### DATA FOR PROCESSING
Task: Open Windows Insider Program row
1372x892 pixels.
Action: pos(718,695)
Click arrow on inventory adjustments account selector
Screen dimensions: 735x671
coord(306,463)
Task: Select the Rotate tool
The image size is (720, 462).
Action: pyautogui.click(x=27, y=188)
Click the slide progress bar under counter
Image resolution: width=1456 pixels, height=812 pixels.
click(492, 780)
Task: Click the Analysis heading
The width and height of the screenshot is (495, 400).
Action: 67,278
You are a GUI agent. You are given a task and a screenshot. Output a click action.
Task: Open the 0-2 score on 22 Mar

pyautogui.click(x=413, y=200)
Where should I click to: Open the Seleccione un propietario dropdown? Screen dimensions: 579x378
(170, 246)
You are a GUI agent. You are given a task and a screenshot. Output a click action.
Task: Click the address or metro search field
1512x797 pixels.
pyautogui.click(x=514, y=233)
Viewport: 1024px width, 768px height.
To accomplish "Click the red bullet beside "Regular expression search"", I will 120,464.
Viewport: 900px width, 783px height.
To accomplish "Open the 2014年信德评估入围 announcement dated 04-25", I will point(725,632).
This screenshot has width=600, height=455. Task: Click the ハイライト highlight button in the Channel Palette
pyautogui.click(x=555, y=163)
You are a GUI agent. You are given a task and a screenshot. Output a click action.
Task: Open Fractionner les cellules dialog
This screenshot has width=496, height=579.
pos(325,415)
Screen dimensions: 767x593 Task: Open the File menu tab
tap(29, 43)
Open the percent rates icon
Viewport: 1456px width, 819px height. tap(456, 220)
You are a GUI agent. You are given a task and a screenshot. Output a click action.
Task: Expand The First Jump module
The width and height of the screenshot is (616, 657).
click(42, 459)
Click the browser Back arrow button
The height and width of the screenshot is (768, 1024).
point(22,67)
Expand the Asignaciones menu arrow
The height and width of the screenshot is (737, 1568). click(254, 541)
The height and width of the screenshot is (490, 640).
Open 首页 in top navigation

### AIM OF THE TASK
Look above for the line containing "Screen dimensions: 767x593"; reproduce it and every line after it through the end of the material, exactly, and nothing else.

### FINISHED EXERCISE
Screen dimensions: 767x593 Task: Open the File menu tab
tap(29, 43)
Open the percent rates icon
Viewport: 1456px width, 819px height. tap(456, 220)
You are a GUI agent. You are given a task and a screenshot. Output a click action.
Task: Expand The First Jump module
The width and height of the screenshot is (616, 657).
click(42, 459)
Click the browser Back arrow button
The height and width of the screenshot is (768, 1024).
point(22,67)
Expand the Asignaciones menu arrow
The height and width of the screenshot is (737, 1568). click(254, 541)
The height and width of the screenshot is (490, 640).
Open 首页 in top navigation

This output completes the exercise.